Element and text position data
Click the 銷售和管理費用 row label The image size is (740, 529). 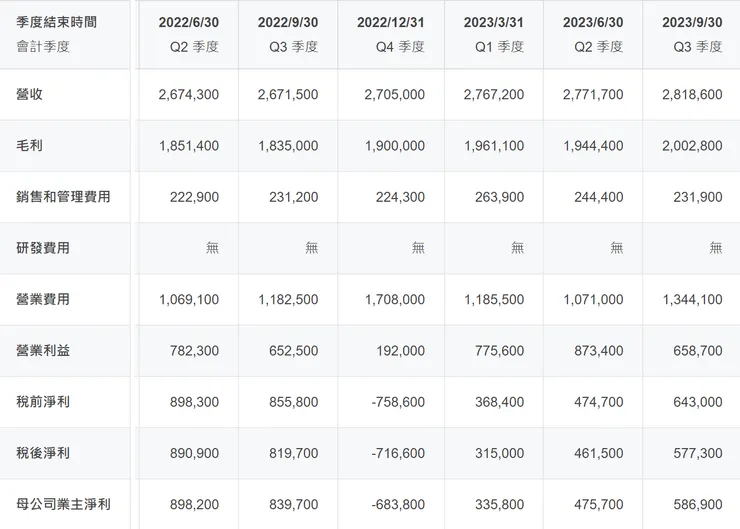tap(63, 197)
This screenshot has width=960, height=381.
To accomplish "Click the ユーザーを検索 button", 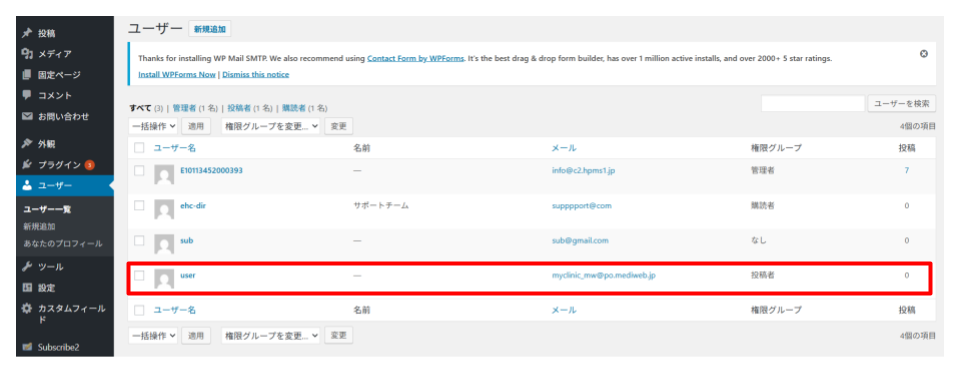I will point(902,104).
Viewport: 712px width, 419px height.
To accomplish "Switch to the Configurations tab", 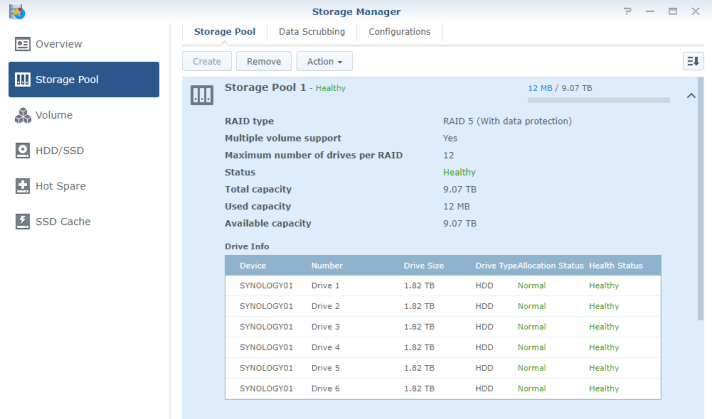I will pos(399,32).
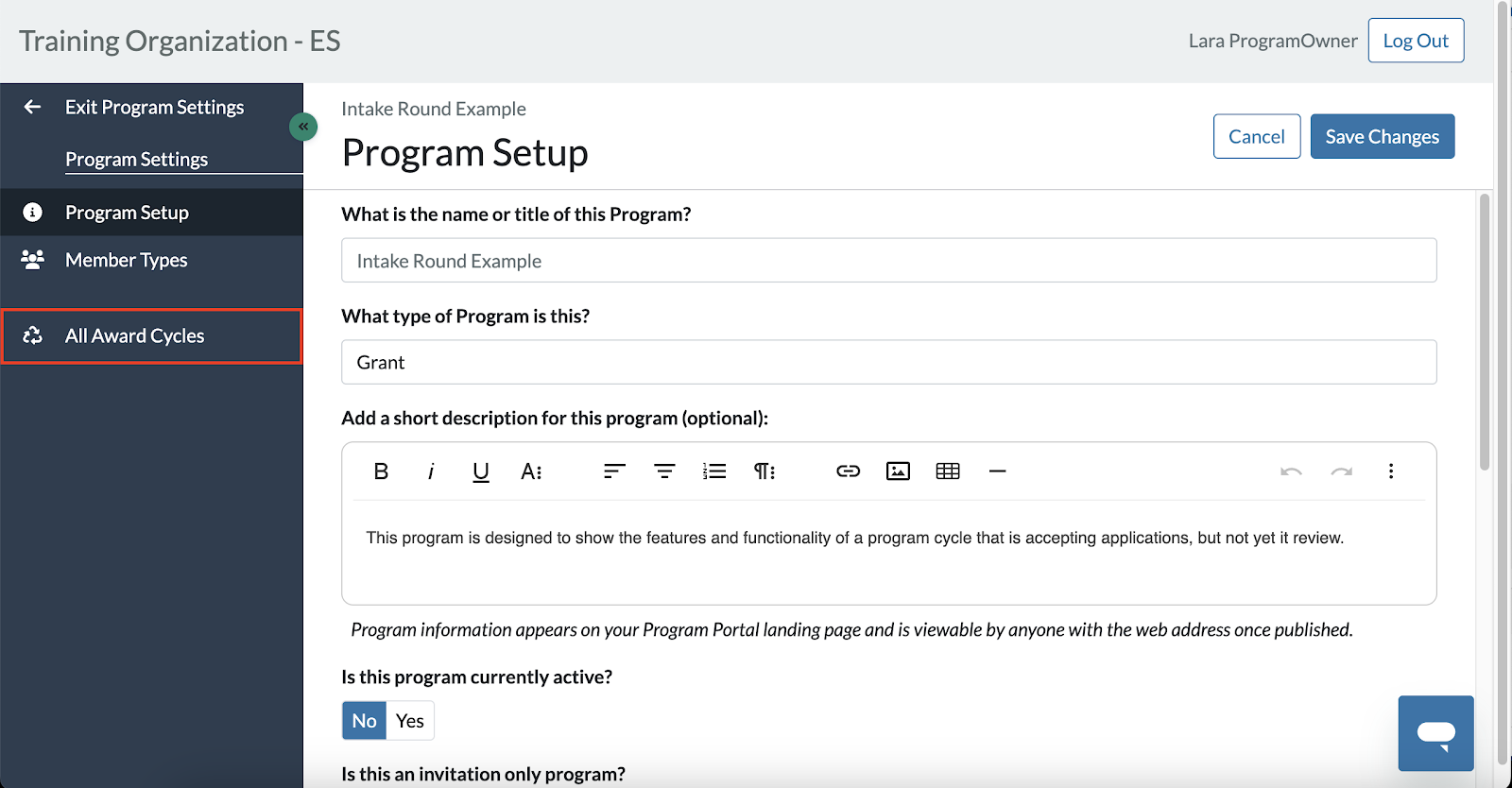Insert a table in the description editor

click(x=948, y=471)
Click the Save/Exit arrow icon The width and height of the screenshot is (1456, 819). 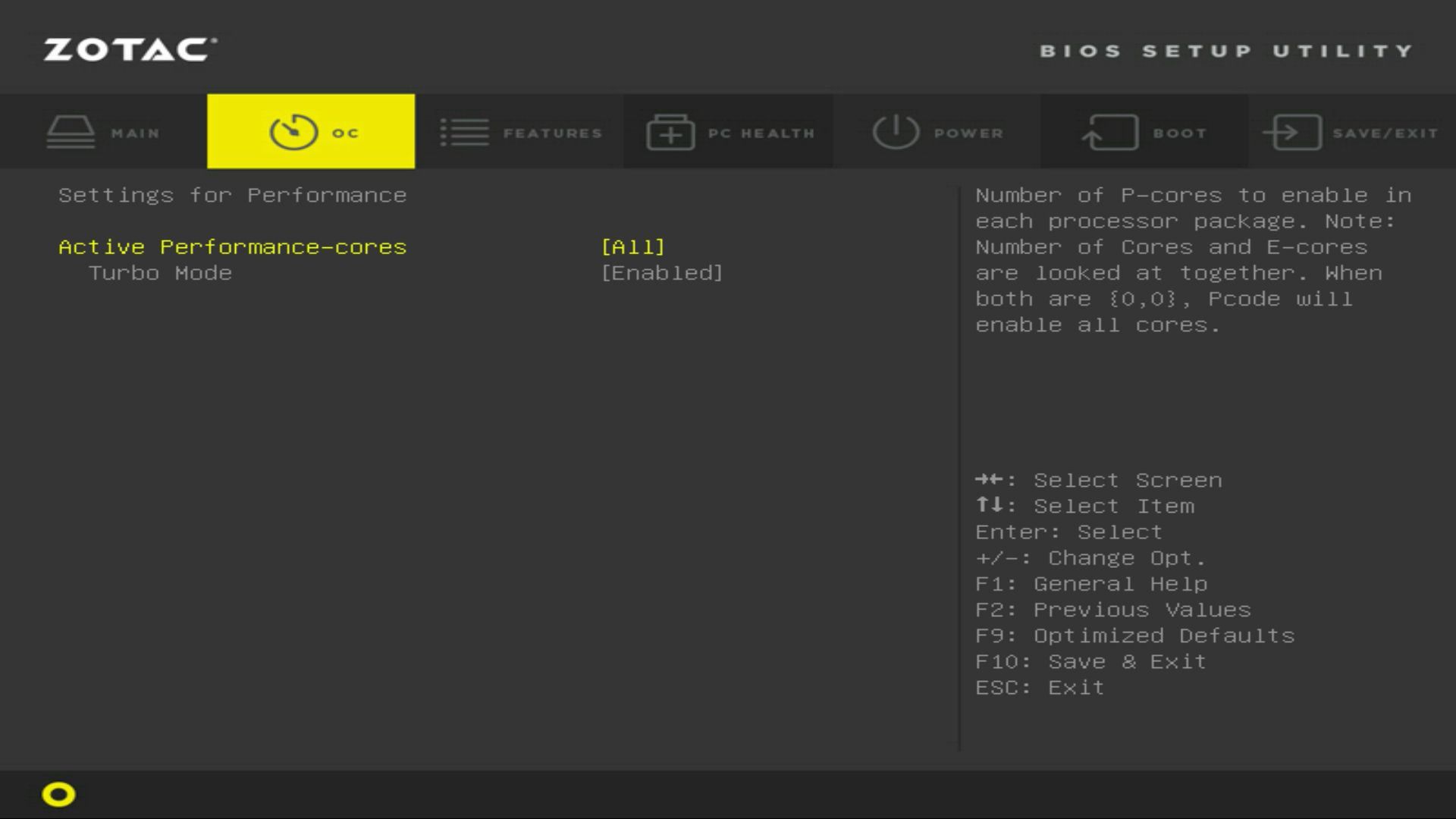click(1292, 132)
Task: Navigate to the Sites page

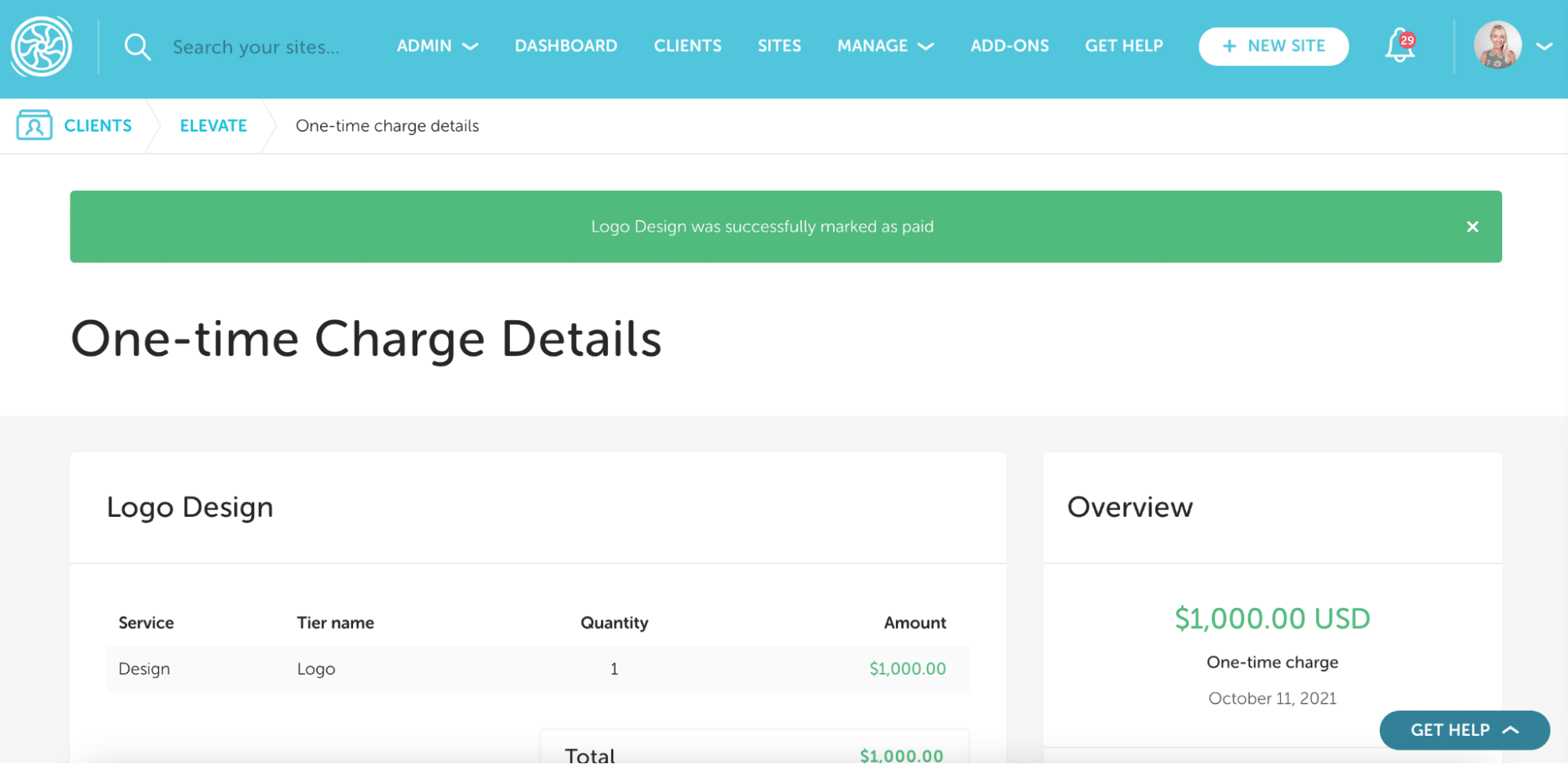Action: [x=779, y=46]
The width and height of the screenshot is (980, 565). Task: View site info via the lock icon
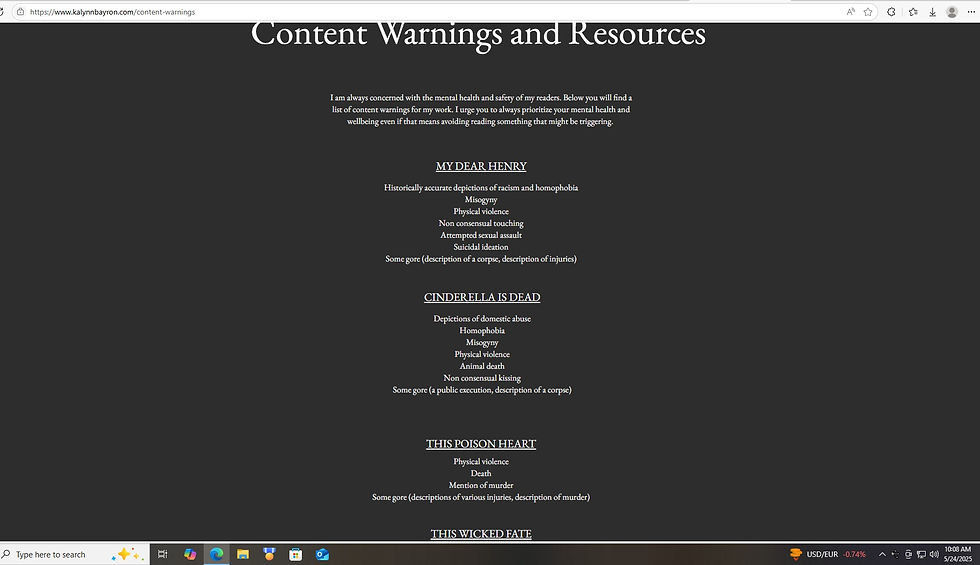point(21,12)
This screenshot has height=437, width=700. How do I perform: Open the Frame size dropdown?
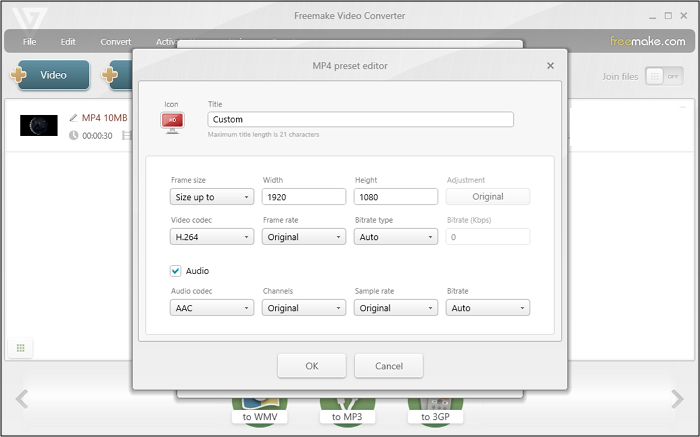pyautogui.click(x=212, y=197)
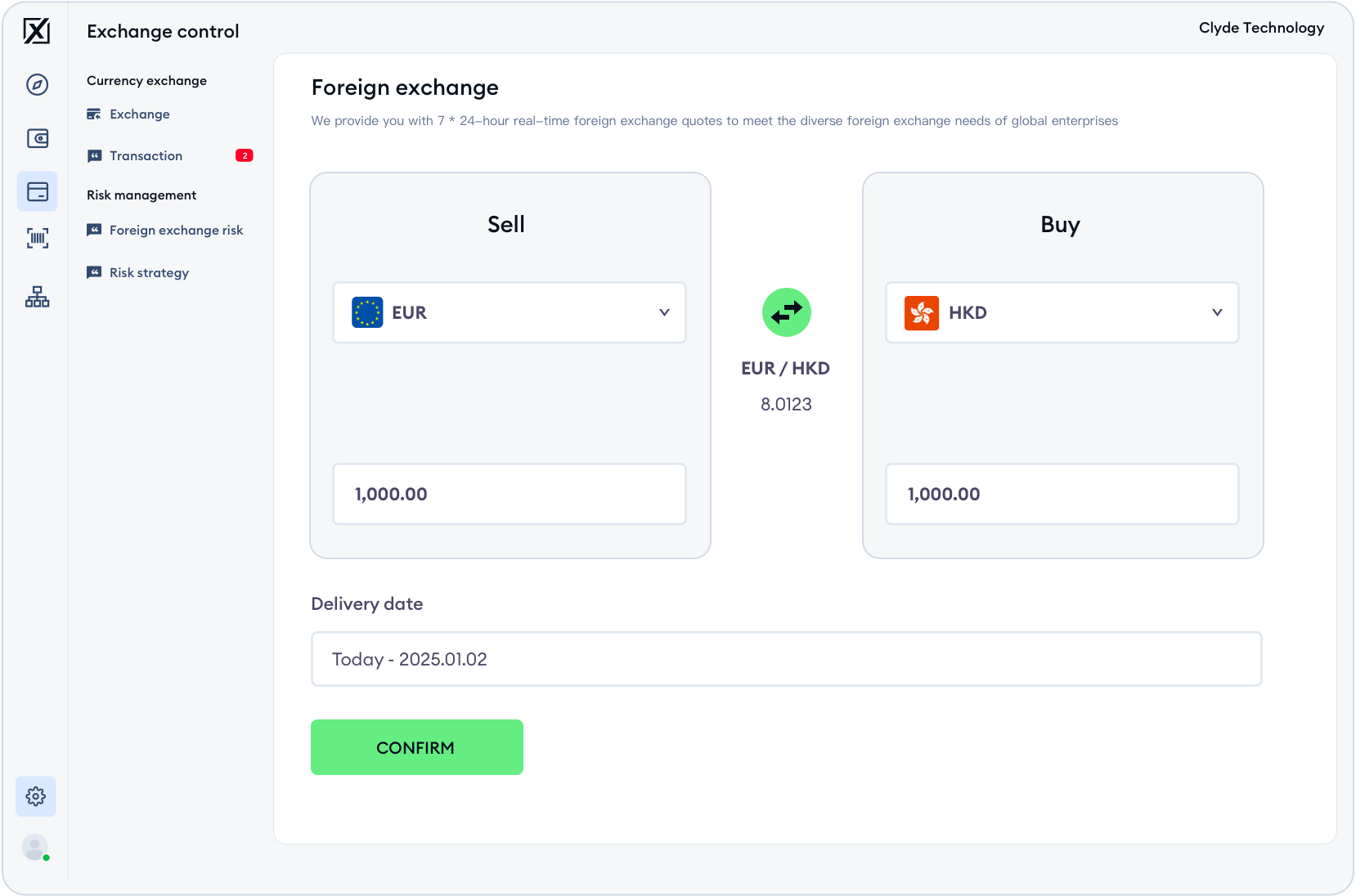Navigate to Risk strategy
The image size is (1356, 896).
[149, 273]
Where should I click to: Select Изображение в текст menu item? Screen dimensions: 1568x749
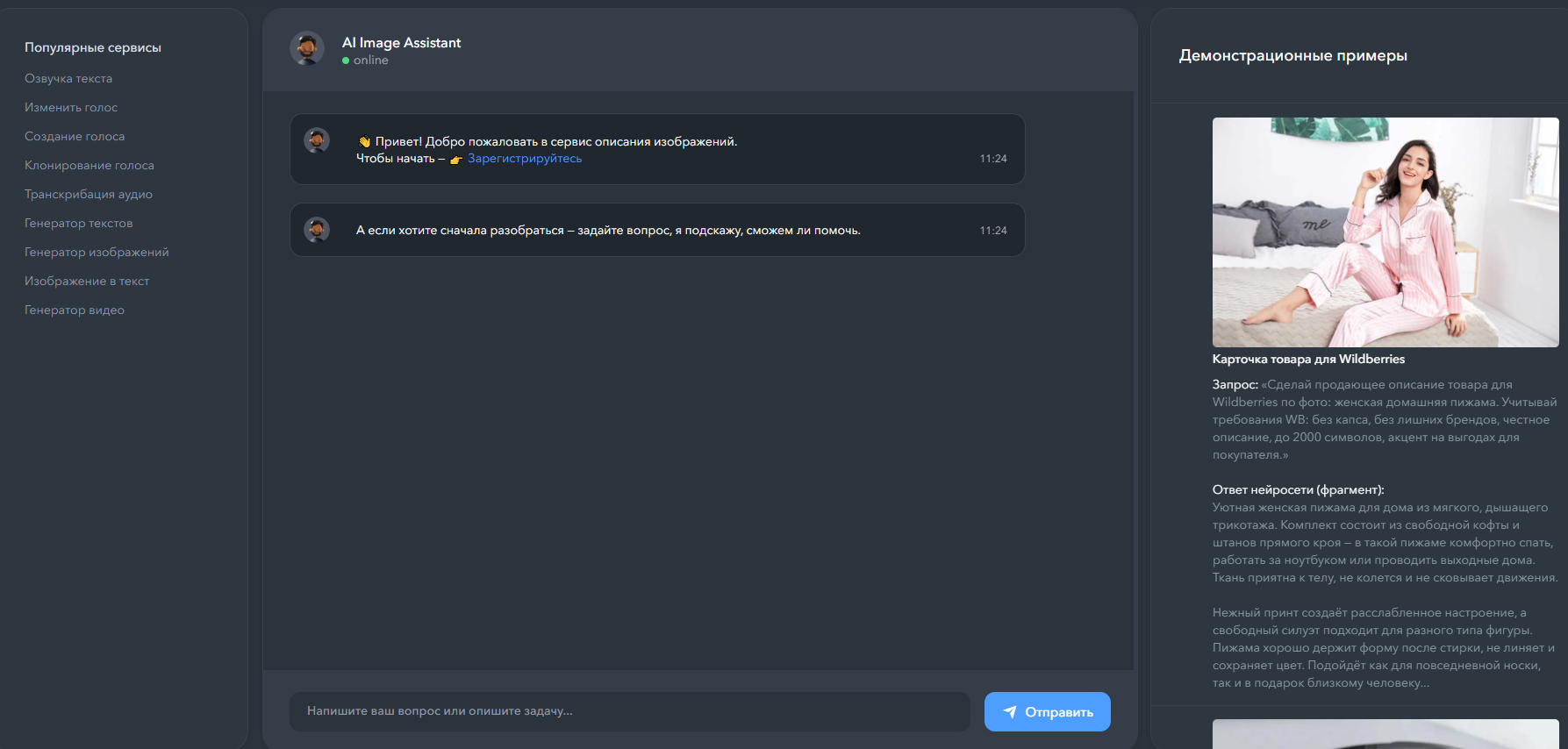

Instructions for the task
Copy out the rows again, from the line containing "The width and height of the screenshot is (980, 565)." through the last row, both included, and omit the pictures.

Worked answer
The width and height of the screenshot is (980, 565). Task: View site info via the lock icon
point(21,12)
This screenshot has height=437, width=700. How do I perform: Open the Frame size dropdown?
pyautogui.click(x=212, y=197)
Navigate to Risk strategy
The image size is (1356, 896).
[149, 273]
Where should I click to: Select Изображение в текст menu item? Screen dimensions: 1568x749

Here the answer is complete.